• [WORK REQUIRED]: Please retype the data that follows, starting at the line containing "Toggle Pajak 1 checkbox for faktur 1005" and stopping after the last line.

═══ DATASET ENTRIES

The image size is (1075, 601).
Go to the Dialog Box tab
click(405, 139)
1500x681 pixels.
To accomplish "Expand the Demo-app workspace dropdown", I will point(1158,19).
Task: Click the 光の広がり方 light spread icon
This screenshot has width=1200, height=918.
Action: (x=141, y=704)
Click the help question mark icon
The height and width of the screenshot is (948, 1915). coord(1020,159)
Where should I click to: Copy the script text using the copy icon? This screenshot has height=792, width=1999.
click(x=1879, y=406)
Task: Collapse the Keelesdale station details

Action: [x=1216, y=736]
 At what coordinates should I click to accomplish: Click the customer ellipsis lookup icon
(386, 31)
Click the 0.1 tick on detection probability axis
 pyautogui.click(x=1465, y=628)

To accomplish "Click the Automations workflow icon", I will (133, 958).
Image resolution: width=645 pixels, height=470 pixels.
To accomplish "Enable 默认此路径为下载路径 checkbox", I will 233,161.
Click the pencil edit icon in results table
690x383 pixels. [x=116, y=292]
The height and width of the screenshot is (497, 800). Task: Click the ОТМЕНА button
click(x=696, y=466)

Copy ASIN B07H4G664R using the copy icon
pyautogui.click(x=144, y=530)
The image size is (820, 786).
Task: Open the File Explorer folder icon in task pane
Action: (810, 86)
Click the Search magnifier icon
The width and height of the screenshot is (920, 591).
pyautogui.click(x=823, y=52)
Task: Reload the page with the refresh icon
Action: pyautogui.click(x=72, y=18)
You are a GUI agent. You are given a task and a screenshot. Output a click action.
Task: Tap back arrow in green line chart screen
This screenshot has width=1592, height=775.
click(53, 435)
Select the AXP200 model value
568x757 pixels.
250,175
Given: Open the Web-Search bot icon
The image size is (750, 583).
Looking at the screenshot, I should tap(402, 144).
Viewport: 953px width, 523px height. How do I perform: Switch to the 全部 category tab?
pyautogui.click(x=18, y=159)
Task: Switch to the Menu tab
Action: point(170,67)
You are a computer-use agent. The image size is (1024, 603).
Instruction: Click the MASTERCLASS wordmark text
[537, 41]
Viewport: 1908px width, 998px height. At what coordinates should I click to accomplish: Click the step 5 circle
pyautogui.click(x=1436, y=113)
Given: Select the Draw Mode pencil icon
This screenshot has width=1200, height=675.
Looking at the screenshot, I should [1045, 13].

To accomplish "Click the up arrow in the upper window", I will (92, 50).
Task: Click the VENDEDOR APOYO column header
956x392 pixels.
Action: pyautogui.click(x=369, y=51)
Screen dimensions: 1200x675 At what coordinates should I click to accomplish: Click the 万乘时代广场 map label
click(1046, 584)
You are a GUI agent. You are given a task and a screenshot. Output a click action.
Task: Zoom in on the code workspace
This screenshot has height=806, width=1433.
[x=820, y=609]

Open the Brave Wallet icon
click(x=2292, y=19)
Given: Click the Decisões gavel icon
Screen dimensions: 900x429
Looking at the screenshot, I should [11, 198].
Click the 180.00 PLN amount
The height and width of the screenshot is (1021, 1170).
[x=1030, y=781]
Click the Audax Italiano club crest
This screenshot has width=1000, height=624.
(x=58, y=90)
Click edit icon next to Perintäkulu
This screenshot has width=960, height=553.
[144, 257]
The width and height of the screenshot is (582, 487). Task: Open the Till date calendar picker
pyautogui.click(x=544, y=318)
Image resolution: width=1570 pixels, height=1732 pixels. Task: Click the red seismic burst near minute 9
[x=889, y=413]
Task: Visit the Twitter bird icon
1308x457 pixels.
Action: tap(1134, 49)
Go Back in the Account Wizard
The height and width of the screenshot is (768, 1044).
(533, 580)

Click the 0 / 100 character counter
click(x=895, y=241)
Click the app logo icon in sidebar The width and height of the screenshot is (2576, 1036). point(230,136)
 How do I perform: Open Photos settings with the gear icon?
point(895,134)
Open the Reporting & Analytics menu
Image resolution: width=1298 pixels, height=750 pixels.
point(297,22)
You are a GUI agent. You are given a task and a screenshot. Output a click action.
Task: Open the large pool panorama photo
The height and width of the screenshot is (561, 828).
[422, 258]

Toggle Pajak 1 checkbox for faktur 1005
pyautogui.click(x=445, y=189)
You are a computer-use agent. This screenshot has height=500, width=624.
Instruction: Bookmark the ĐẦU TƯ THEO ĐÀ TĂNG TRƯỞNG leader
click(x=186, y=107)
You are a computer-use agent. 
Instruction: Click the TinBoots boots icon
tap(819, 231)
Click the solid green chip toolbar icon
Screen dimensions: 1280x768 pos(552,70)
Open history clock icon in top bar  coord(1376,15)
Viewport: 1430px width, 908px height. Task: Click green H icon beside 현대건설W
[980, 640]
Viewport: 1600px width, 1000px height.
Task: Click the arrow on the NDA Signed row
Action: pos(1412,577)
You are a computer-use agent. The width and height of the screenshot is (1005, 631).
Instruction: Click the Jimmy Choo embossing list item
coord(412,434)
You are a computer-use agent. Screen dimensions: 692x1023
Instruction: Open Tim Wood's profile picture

══════

• [FINAL ANSWER]:
Toggle Pajak 1 checkbox for faktur 1005
pyautogui.click(x=445, y=189)
You are a computer-use agent. This screenshot has height=500, width=624.
Instruction: Bookmark the ĐẦU TƯ THEO ĐÀ TĂNG TRƯỞNG leader
click(x=186, y=107)
You are a computer-use agent. 
Instruction: Click the TinBoots boots icon
tap(819, 231)
Click the solid green chip toolbar icon
Screen dimensions: 1280x768 pos(552,70)
Open history clock icon in top bar  coord(1376,15)
Viewport: 1430px width, 908px height. Task: Click green H icon beside 현대건설W
[980, 640]
Viewport: 1600px width, 1000px height.
Task: Click the arrow on the NDA Signed row
Action: pos(1412,577)
You are a computer-use agent. The width and height of the screenshot is (1005, 631).
Instruction: Click the Jimmy Choo embossing list item
coord(412,434)
You are a computer-use agent. Screen dimensions: 692x1023
Instruction: Open Tim Wood's profile picture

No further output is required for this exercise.